Work to complete
Please rewrite the records that begin at the line containing "Login (606, 17)" and end after the line containing "Chemistry (1007, 1914)", with "Algebra 1" changed to "Geometry" and all else unchanged.

Dataset records
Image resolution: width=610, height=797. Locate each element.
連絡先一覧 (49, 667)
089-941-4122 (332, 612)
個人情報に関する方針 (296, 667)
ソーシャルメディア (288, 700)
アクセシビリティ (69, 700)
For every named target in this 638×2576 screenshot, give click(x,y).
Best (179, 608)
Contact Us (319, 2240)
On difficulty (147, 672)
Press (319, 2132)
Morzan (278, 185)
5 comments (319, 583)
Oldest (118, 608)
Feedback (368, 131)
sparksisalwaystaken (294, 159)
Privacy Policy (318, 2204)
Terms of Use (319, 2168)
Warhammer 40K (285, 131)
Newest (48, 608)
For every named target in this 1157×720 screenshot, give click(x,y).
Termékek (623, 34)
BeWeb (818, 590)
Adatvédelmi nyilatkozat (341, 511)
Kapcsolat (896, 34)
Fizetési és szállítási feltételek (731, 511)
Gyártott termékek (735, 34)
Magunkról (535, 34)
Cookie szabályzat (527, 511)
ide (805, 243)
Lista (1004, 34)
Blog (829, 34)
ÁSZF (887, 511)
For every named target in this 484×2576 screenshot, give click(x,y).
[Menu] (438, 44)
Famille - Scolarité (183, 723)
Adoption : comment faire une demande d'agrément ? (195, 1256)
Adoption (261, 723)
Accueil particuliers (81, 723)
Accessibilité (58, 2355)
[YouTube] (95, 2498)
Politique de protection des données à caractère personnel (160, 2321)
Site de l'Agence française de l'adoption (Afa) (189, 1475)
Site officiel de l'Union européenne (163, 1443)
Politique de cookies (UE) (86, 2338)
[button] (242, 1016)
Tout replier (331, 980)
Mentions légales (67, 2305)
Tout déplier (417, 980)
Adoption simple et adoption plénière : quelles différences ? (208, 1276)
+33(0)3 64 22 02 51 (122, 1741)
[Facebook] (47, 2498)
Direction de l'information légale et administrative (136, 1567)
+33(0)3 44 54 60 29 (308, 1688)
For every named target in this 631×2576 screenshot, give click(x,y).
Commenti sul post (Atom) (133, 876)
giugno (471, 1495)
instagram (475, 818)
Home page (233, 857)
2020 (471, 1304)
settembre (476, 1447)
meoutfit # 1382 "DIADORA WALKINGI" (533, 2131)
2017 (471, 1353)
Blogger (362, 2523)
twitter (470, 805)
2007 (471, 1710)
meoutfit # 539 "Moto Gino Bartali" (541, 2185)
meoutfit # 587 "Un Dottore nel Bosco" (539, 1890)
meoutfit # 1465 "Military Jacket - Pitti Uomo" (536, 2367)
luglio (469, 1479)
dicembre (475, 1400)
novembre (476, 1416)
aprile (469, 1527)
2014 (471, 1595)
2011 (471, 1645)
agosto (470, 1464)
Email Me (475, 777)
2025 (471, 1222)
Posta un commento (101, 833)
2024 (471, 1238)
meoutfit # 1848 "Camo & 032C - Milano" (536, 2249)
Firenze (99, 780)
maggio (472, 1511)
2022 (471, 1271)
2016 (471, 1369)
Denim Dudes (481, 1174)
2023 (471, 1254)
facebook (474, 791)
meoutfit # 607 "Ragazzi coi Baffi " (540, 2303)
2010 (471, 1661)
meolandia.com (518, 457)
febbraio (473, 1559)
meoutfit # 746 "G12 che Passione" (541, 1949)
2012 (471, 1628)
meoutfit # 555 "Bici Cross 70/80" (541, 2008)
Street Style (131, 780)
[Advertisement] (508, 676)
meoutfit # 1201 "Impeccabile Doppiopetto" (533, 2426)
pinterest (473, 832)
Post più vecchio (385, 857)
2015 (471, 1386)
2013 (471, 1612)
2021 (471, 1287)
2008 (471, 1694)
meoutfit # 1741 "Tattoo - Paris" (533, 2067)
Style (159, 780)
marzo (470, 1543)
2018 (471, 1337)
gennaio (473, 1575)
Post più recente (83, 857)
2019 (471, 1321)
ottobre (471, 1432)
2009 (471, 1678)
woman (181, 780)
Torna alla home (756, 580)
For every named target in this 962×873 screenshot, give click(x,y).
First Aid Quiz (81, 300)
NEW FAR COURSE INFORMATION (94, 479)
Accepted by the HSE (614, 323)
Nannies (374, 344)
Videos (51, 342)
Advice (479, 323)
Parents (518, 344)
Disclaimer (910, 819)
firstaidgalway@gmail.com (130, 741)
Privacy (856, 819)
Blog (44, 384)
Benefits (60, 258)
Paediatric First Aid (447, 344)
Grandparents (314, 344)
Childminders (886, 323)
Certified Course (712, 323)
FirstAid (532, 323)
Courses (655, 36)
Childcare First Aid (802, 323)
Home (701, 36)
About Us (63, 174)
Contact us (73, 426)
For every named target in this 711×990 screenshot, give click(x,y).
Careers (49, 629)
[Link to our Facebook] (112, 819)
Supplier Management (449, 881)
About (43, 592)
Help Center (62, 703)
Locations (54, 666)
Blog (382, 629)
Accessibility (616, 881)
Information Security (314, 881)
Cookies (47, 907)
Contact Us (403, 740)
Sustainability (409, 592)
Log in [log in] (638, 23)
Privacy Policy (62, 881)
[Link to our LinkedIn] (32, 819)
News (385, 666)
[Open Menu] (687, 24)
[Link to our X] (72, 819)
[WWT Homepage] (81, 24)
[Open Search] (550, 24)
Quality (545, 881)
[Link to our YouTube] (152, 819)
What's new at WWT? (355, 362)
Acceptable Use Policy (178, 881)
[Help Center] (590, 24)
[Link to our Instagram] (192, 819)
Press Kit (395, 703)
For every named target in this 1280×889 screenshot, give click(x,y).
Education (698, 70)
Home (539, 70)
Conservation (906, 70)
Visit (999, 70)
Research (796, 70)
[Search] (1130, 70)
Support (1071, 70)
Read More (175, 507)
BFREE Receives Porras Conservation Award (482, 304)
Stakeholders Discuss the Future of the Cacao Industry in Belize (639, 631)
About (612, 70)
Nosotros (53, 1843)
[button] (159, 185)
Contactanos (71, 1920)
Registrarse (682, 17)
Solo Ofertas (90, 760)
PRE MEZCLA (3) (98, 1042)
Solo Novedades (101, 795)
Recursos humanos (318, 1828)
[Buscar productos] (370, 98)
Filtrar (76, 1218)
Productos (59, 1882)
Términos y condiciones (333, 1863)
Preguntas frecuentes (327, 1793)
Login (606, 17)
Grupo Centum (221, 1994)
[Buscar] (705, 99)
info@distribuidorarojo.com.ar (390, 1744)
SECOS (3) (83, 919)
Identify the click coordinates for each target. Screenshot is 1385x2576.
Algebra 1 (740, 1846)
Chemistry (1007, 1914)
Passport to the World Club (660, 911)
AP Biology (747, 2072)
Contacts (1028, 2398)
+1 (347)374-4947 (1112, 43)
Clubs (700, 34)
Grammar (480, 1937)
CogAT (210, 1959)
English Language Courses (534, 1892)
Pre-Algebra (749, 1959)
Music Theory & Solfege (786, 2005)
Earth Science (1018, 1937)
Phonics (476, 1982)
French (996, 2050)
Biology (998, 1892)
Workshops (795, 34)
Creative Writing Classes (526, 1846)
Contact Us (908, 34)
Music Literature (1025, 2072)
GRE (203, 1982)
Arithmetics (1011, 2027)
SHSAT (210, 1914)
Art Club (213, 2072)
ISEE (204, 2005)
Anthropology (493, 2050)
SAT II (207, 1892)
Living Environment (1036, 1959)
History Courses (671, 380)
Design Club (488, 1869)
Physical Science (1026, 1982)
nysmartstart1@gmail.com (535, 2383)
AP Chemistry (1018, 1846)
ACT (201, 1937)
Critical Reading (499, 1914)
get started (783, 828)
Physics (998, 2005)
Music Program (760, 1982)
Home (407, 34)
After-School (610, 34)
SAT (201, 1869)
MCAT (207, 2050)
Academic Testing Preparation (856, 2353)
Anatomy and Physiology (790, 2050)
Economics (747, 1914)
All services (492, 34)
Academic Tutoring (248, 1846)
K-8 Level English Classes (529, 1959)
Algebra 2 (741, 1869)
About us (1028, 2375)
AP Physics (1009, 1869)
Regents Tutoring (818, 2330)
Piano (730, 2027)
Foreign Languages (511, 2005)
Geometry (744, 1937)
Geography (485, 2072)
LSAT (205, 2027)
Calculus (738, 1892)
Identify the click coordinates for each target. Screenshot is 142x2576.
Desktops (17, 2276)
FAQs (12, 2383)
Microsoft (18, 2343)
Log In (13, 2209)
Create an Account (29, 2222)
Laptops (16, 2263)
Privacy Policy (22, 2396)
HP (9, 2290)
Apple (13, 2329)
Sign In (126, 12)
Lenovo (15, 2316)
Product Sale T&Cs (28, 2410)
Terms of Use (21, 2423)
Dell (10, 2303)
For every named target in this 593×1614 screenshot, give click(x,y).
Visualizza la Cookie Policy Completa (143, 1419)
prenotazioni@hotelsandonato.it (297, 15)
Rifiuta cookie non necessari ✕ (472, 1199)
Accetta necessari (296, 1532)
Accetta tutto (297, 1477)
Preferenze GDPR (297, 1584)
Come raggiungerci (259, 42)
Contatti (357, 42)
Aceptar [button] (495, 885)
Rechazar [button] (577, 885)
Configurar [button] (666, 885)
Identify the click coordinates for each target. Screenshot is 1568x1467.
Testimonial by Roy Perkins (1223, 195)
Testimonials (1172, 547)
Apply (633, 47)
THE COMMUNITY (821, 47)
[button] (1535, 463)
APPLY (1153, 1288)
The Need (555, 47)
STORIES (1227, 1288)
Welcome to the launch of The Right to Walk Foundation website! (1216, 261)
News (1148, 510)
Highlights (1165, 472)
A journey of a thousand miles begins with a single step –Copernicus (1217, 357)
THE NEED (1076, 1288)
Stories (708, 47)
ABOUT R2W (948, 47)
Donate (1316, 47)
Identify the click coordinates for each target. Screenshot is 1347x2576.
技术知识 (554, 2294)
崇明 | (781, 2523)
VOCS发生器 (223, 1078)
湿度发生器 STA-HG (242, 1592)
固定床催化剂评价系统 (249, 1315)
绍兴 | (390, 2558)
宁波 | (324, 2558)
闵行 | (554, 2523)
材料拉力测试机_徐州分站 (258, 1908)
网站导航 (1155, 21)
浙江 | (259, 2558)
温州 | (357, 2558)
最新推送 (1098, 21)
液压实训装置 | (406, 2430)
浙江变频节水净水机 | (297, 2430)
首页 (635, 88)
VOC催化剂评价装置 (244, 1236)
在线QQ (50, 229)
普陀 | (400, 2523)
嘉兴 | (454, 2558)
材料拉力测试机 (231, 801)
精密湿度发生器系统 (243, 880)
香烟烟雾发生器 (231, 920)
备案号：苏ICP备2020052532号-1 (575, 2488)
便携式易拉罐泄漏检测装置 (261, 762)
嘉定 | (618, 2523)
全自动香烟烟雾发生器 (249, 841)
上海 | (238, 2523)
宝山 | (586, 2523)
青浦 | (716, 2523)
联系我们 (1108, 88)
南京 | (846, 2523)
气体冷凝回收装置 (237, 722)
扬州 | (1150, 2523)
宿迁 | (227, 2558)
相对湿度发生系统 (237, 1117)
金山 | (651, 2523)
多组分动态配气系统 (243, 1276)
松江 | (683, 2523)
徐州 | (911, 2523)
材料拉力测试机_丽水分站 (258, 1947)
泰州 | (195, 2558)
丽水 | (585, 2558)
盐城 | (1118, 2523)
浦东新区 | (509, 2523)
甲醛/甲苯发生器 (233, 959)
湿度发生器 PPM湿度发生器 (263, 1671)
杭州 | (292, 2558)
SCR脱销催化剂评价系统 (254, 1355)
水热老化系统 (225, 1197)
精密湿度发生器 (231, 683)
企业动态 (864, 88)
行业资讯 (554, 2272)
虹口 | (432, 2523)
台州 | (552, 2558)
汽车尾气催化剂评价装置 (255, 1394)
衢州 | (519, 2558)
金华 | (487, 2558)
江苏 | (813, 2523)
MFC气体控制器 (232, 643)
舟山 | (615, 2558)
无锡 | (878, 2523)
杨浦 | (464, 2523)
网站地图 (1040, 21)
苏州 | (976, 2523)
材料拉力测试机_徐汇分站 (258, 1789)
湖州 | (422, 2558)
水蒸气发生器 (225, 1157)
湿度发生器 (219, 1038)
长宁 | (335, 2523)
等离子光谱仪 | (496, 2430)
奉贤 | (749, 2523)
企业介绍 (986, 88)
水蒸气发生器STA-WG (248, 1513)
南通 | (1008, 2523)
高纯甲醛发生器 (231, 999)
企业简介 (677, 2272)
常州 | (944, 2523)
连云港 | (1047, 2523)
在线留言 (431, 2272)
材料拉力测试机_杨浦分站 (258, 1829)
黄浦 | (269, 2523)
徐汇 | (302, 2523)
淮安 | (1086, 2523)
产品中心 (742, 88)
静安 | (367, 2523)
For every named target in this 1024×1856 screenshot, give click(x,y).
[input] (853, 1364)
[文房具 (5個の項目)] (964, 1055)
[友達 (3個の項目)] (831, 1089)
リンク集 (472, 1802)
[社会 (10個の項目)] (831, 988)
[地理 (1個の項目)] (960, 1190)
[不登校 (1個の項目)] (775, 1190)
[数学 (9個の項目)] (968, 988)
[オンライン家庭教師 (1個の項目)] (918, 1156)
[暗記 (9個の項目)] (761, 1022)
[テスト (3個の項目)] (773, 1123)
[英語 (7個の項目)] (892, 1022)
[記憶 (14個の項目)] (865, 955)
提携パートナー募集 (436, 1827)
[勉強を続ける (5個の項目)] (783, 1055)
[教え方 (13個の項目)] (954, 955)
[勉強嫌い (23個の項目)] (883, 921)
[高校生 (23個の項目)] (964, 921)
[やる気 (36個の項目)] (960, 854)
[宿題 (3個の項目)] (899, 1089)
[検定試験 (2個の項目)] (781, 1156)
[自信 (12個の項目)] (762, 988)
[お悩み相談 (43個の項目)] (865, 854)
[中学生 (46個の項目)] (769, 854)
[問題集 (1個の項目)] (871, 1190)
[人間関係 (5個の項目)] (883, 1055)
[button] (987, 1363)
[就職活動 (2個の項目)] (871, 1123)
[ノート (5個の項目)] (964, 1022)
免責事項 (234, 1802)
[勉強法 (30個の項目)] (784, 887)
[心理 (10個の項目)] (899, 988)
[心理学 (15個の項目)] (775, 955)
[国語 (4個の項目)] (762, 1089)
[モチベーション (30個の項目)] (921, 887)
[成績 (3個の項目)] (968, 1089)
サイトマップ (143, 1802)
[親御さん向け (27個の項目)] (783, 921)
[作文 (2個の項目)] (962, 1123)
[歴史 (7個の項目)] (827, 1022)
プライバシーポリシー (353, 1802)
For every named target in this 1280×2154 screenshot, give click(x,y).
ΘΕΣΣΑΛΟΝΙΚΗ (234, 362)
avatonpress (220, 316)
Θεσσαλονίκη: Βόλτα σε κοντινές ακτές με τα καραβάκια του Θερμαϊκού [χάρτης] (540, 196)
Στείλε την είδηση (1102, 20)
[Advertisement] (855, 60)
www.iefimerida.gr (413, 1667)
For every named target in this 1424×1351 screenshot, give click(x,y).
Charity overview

Task solution
Login (606, 17)
Grupo Centum (221, 1994)
[Buscar] (705, 99)
info@distribuidorarojo.com.ar (390, 1744)
SECOS (3) (83, 919)
Identify the click coordinates for each target. Screenshot is 1385x2576.
Geometry (740, 1846)
Chemistry (1007, 1914)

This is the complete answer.